Mr Salmond said in his written evidence: “That is, with respect, untenable.

“The pre-arranged meeting in the Scottish Parliament of 29th March 2018 was ‘forgotten’ about because acknowledging it would have rendered ridiculous the claim made by the First Minister in Parliament that it had been believed that the meeting on 2nd April was on SNP Party business (Official Report 8th & 10th January 2019) and thus held at her private residence. In reality all participants in that meeting were fully aware of what the meeting was about and why it had been arranged. 

“The meeting took place with a shared understanding of the issues for discussion - the complaints made and the Scottish Government procedure which had been launched. 

“The First Minister’s claim that it was ever thought to be about anything other than the complaints made against me is wholly false.”

Above all, it is the claim that Ms Sturgeon repeatedly lied to parliament and so broke the Scottish ministerial code which is potentially the most dangerous to her.

Mr Salmond is effectively saying Ms Sturgeon is not fit to be First Minister.

He also claims she broke the ministerial code by failing to report their meetings timeously.

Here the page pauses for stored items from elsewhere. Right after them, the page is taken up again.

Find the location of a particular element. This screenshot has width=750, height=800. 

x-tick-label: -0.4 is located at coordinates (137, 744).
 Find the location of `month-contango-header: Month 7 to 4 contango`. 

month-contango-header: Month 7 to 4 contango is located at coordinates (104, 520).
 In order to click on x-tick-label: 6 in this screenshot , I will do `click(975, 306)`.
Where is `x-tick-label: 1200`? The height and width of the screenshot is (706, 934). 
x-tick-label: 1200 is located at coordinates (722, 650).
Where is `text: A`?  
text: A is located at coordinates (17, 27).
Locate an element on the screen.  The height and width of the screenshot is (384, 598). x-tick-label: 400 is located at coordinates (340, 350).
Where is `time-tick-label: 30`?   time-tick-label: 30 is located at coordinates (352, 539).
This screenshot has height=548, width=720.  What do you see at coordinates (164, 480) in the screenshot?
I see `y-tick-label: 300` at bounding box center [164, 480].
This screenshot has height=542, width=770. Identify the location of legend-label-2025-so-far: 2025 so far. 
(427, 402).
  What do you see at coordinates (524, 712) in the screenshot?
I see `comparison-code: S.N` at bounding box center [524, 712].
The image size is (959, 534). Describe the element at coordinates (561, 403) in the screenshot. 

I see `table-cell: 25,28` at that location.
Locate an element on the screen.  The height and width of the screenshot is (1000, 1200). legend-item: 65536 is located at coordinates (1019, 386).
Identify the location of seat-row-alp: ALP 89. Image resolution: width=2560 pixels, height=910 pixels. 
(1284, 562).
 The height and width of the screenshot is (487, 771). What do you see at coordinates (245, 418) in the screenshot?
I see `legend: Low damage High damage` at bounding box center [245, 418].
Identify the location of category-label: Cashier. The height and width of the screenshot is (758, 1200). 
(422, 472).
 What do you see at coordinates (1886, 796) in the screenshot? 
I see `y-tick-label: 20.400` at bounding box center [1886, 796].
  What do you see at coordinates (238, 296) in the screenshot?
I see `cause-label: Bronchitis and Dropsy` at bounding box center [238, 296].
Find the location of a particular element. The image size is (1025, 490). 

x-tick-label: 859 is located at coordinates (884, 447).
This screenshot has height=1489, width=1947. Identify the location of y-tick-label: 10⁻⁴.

Ms Sturgeon denies any breach, but has conspicuously refused to answer “hypothetical” questions on whether she would stand down if she was found to have broken the code, despite it being considered an automatic resignation offence.

She says her predecessor is taking refuge in an “alternative reality” in which he is the victim of a vast, swirling conspiracy, rather than facing up to his own behaviour with women at the heart of the affair.